Heart disease can run in your family.

Heart disease can run in your family.

Family members share genes, behaviors, lifestyles, and environments that can influence their health and their risk for disease. Heart disease can run in a family, and your risk for heart disease can increase based on your age, and your race, or ethnicity.

Genetics and Family History

When members of a family pass traits from one generation to another through genes, that process is called heredity.

Genetic factors likely play some role in high blood pressure, heart disease, and other related conditions. However, it is also likely that people with a family history of heart disease share common environments and other potential factors that increase their risk.

The risk for heart disease can increase even more when heredity combines with unhealthy lifestyle choices, such as smoking cigarettes and eating an unhealthy diet.

Find out more about genetics and disease on CDC’s Office of Public Health Genomics web site.

Family health history is a record of the diseases and health conditions present in your family. Family health history is a useful tool for understanding health risks and preventing disease. To help people collect and organize their family history information, CDC’s Office of Public Health Genomics collaborated with the US Surgeon General and other federal agencies to develop a Web-based tool called My Family Health Portrait.

Other Characteristics

Both men and women can have heart disease. Some other characteristics that you cannot control, like your age, sex, and race or ethnicity, can affect your risk for heart disease.

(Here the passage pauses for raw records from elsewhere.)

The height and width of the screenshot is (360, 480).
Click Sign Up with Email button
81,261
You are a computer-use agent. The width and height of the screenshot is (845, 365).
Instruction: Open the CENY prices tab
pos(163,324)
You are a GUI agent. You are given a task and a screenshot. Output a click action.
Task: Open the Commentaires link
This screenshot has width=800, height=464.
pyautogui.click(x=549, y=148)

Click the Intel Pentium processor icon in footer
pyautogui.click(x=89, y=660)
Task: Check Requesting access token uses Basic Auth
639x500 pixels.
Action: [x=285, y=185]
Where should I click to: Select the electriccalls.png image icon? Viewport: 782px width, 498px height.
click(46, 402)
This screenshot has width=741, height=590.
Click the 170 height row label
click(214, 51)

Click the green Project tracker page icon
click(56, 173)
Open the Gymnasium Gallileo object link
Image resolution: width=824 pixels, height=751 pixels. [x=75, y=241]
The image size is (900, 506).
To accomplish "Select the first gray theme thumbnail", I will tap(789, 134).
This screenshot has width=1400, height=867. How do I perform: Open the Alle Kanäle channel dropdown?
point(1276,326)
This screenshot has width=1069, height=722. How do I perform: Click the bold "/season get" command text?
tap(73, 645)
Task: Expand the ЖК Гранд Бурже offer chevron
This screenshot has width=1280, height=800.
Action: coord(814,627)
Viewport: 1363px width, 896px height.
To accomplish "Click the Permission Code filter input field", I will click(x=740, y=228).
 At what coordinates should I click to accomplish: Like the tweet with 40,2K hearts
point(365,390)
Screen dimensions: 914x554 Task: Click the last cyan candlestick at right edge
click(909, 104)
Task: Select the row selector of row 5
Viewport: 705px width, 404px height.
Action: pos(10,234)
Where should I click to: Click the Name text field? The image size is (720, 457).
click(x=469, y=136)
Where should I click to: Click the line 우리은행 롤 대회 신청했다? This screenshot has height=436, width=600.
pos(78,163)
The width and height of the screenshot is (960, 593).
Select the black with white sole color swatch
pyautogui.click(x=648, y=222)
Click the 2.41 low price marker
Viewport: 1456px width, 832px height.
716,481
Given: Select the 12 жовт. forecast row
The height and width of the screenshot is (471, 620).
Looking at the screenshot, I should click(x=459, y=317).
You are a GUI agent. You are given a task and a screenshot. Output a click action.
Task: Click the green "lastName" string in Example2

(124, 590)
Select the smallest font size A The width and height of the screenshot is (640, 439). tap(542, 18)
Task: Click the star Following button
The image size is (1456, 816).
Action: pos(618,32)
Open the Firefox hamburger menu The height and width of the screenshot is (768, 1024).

  • Age. Your risk for heart disease increases as you get older.
  • Sex. Heart disease was the number one killer of both men and women in 2013.1 
  • Race or ethnicity. In 2013 heart disease was the leading cause of death in the United States for non-Hispanic whites, non-Hispanic blacks, and American Indians. For Hispanics, and Asian Americans and Pacific Islanders, heart disease is second only to cancer as a cause of death.1

Reference

  1. Kochanek KD, Xu JQ, Murphy SL, Miniño AM, Kung HC. Deaths: final data for 2009 [PDF-500K]. Nat Vital Stat Rep. 2011;60(3).